### Stored items from a collection
※
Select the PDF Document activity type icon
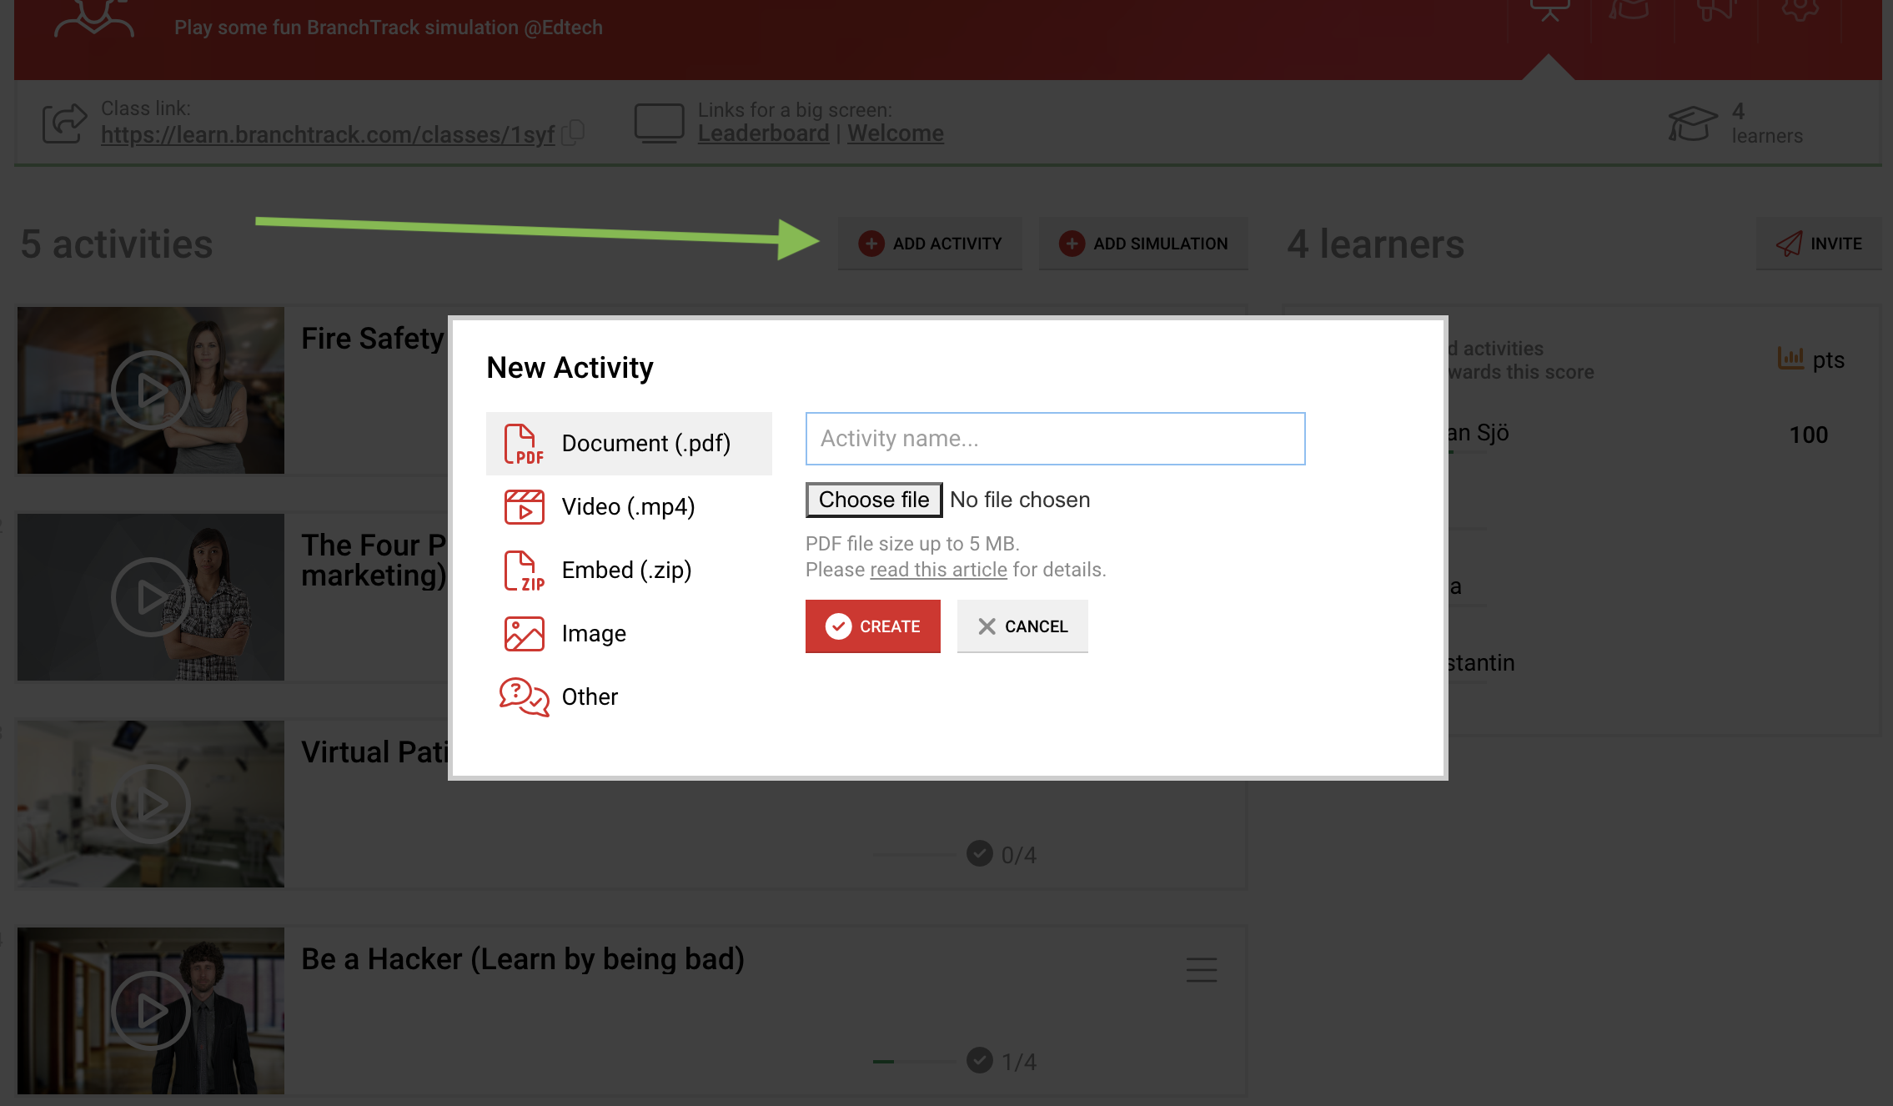The image size is (1893, 1106). tap(524, 443)
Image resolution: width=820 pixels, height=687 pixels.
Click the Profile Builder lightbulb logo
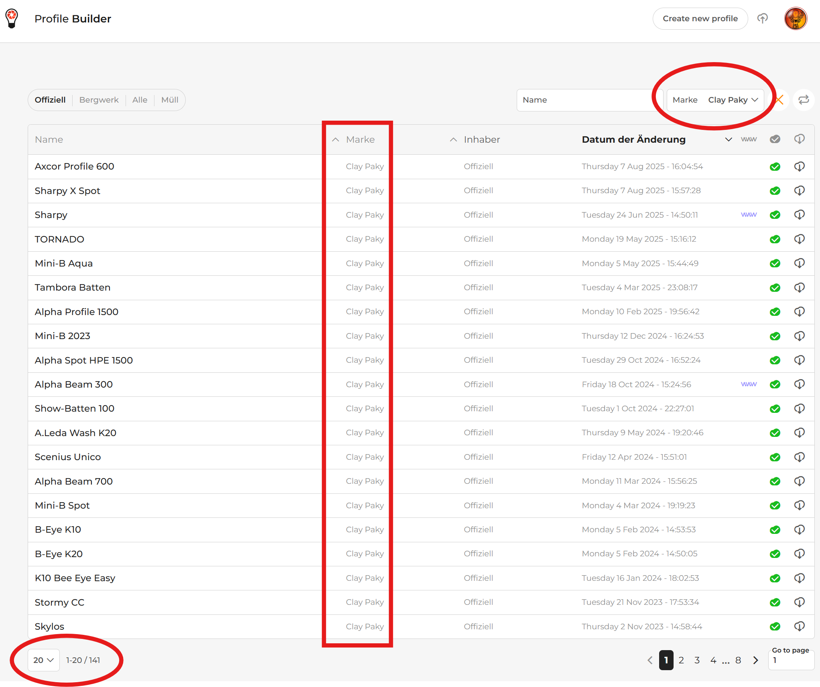12,18
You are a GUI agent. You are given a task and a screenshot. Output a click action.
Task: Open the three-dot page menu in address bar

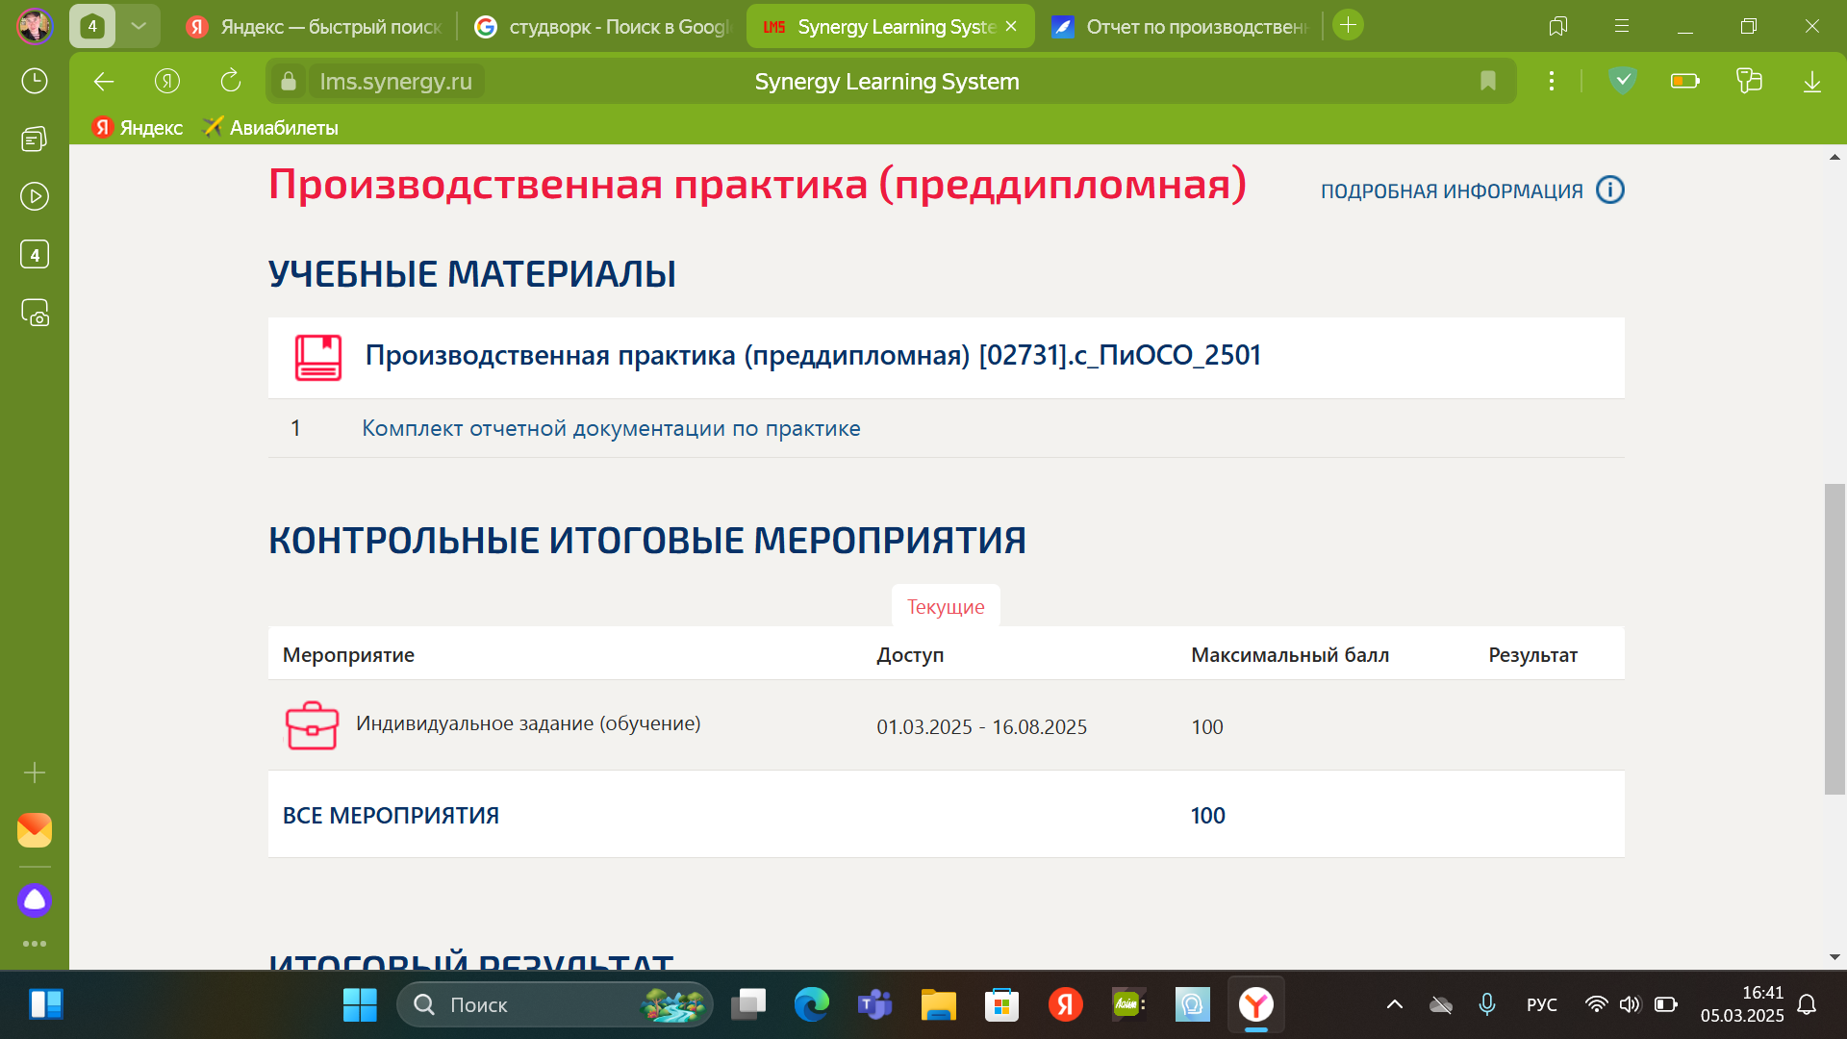pyautogui.click(x=1551, y=82)

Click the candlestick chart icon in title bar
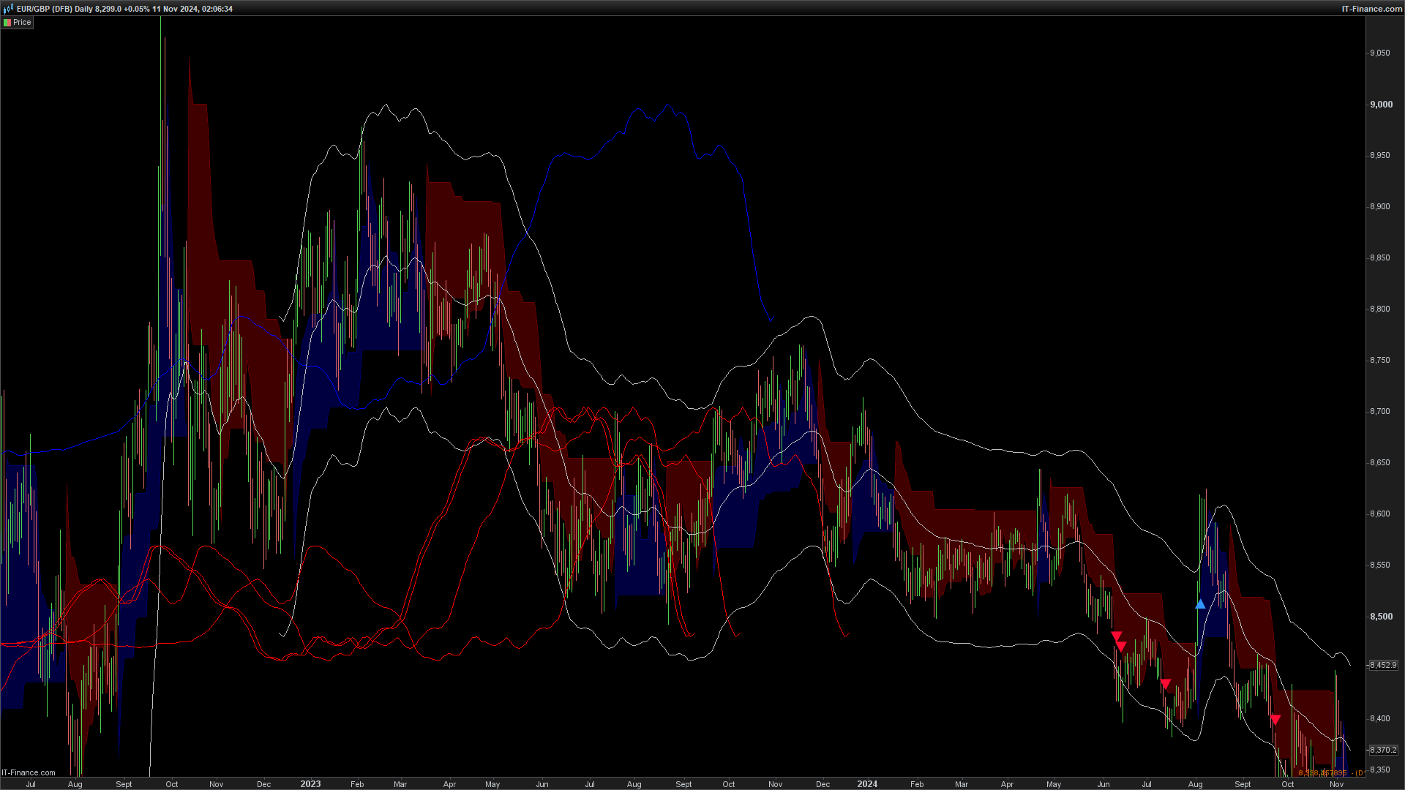pos(8,9)
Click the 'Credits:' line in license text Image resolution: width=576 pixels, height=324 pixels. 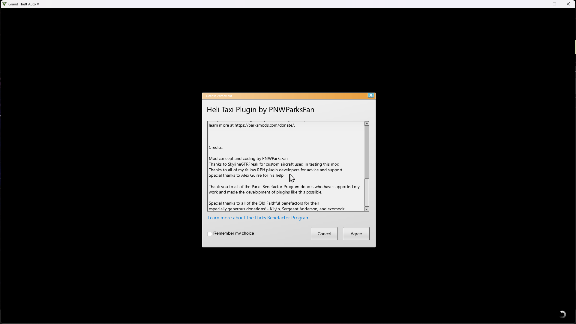coord(216,148)
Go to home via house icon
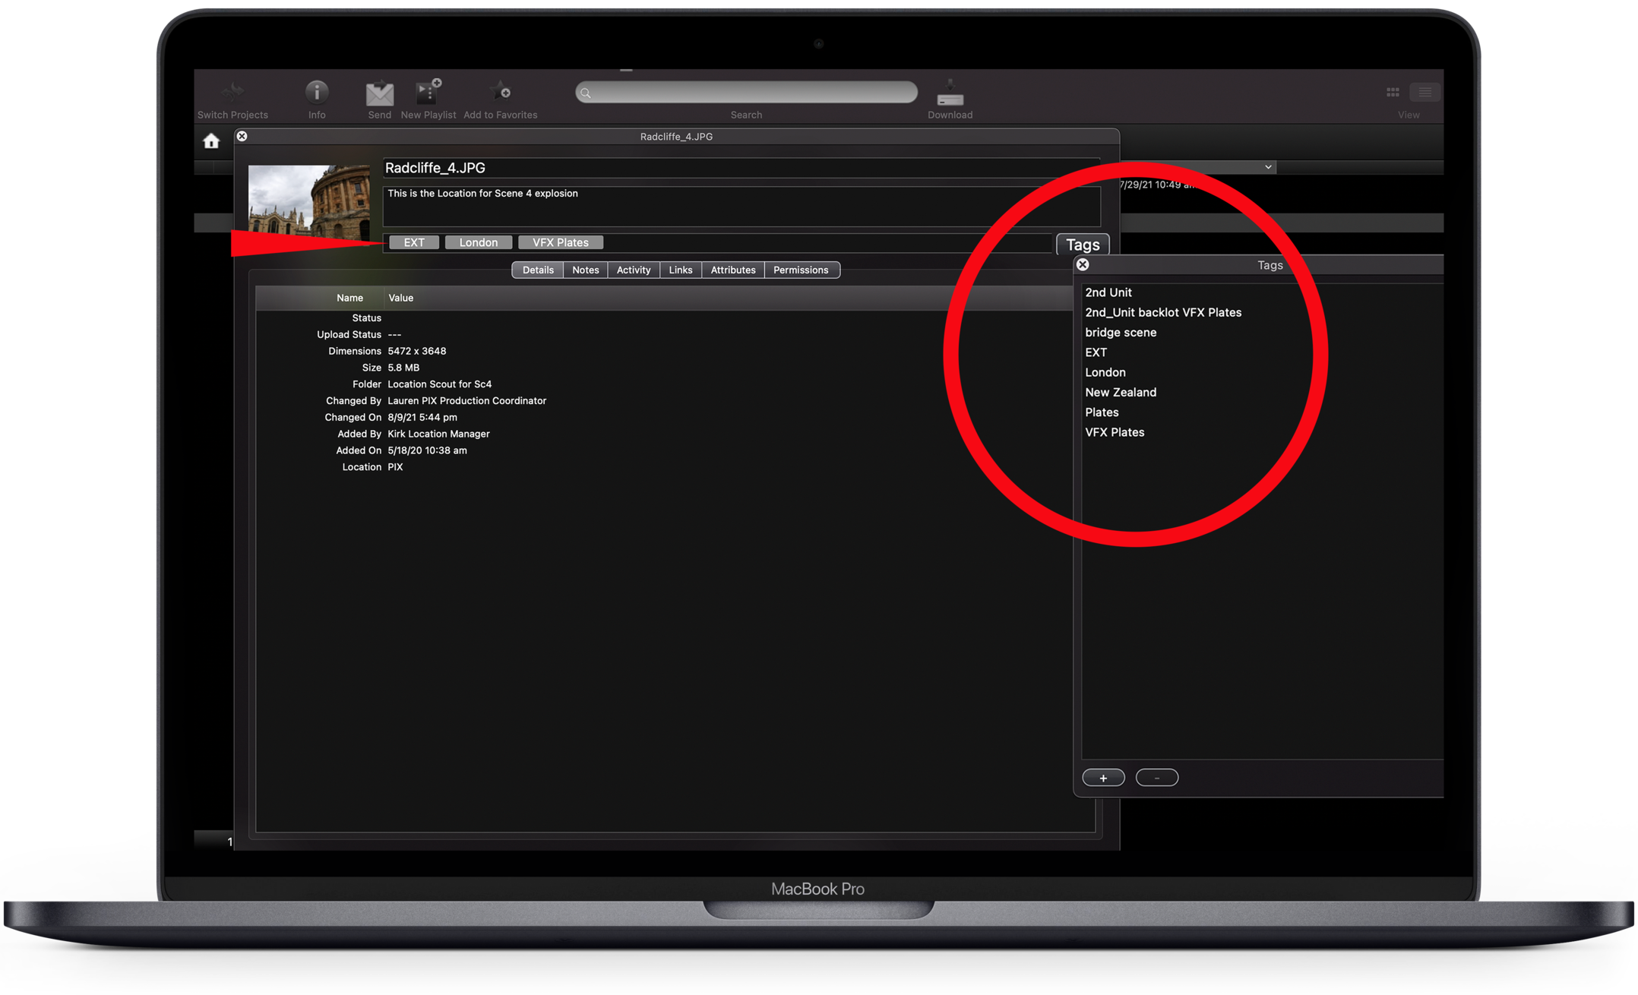Viewport: 1638px width, 995px height. 211,141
※
What you give back must be exactly the lines from the opening line of the entries through the line holding "You are a GUI", with no pictures.

### OUTPUT BELOW
Select the PDF Document activity type icon
The image size is (1893, 1106). tap(524, 443)
Image resolution: width=820 pixels, height=687 pixels.
Click the Profile Builder lightbulb logo
12,18
You are a GUI agent. You are given a task and a screenshot. Output a click action.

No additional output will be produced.